Blog by | April 11th, 2008


World-class housing prices in B.C.

Kelowna home costs rank 13th highest in six-country survey

Susan Lazaruk, The Province

Published: Wednesday, January 30, 2008

It's official: Homes in Vancouver, Abbotsford, Victoria and Kelowna are "severely unaffordable" and among the top most expensive housing markets among six countries surveyed.

The high housing prices are not because they're desirable places to live, but because urban planners and governments limit urban sprawl, according to the fourth annual report by a U.S. public policy firm called Demographia.

There's "one clear conclusion: The affordability of housing is overwhelmingly a function of just one thing, the extent to which government place artificial restrictions on the supply of residential land," Donald Brash, a former governor of the Reserve Bank of New Zealand, wrote in the 2008 report.

Philip Hochstein, president of the Independent Contractors and Businesses Association, says it's time to rethink B.C.'s Agricultural Land Reserve, which restricts development near urban areas such as at Garden City and Westminster Highway in Richmond.

Philip Hochstein, president of the Independent Contractors and Businesses Association, says it's time to rethink B.C.'s Agricultural Land Reserve, which restricts development near urban areas such as at Garden City and Westminster Highway in Richmond.

Gerry Kahrmann - The Province

"The pathway to affordable housing is abundantly clear: Remove urban growth boundaries."

In Metro Vancouver, that means the Agricultural Land Reserve.
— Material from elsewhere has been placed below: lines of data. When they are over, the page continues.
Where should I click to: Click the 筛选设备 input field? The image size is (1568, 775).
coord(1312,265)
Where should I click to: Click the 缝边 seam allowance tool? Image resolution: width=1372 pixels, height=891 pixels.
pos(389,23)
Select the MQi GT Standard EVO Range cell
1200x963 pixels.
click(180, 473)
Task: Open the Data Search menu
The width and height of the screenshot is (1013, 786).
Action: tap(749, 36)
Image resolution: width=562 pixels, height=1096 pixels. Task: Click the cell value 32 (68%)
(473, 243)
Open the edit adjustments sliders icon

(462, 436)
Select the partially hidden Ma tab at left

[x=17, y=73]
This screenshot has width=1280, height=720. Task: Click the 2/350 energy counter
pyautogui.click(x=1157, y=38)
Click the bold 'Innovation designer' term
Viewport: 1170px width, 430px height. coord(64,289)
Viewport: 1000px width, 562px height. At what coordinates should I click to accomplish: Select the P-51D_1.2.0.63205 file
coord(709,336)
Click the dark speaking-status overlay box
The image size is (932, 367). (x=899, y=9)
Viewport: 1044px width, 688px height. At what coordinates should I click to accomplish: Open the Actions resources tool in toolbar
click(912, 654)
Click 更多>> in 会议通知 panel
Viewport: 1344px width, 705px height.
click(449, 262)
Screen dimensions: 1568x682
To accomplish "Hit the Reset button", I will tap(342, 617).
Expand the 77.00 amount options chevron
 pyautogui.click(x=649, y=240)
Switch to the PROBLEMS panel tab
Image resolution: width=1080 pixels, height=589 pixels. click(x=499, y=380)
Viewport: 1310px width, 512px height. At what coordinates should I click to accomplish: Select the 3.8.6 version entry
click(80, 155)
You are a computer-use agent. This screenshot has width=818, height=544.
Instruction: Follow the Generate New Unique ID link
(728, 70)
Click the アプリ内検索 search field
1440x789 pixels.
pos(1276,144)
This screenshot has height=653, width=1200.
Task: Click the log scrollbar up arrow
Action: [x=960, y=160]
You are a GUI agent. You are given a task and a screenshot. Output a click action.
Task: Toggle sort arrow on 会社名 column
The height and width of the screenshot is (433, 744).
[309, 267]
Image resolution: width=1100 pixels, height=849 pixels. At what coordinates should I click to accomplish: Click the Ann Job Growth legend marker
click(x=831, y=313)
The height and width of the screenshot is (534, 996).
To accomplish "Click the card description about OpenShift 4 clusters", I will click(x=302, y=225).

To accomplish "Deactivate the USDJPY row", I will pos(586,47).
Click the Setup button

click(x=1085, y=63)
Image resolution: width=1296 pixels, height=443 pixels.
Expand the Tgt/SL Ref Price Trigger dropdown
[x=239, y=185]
Developers say it's time to reopen the debate on whether the ALR still makes sense, decades after it was brought in.

The Demographia report ranked affordability in Canada, the U.S., the U.K., Ireland, Australia and New Zealand based on how expensive housing is in relation to incomes, with a rating of three the cutoff for affordability.

Canada overall was rated at 3.1, which means it takes three years of median household income to buy a house at the median price, the midpoint between the highest and lowest.

Vancouver's 8.4 rating means it would take 8.4 years of median income to buy a house at the median price.

That news comes on the heels of an RBC housing affordability forecast that found Vancouverites would need 70 per cent of their net income to buy a house.

The numbers are painfully real for Carl Larouche, 44, a Vancouver teacher who recently bought a one-bedroom apartment on Great Northern Way for $265,000 after discovering 400-square-foot bachelors were fetching $300,000 in the West End.

But Larouche, who is from Saguenay, Quebec, the second-cheapest place in Canada to live, where houses cost about $100,000, said, "I would never go back there. Those are the sacrifices you make to live in Vancouver. I would be happy in a tent here."

Even though Vancouver's rating is up from 7.7 last year, Vancouver moved down to 15th spot overall. And Victoria, with a rating of 7.3, inched up one spot to 22nd.

Kelowna was ranked for the first time this year and vaulted ahead of Vancouver into 13th spot worldwide, with a rating of 8.5. Abbotsford, at No. 59 worldwide, was also ranked for the first time. Both are less affordable than Toronto.

Report author Wendell Cox argued that scarcity drives up prices and limiting growth limits supply.

For instance, housing is affordable in the large, vibrant cities of Atlanta and Houston because city planners don't inhibit growth.

In Vancouver, Philip Hochstein of the Independent Contractors and Businesses Association said it's time to rethink the ALR, which makes up 20 per cent of Metro Vancouver's so-called Green Zone. It includes parks and public spaces and accounts for 70 per cent of Metro Vancouver.

"It's one of the things driving up the cost of housing," he said.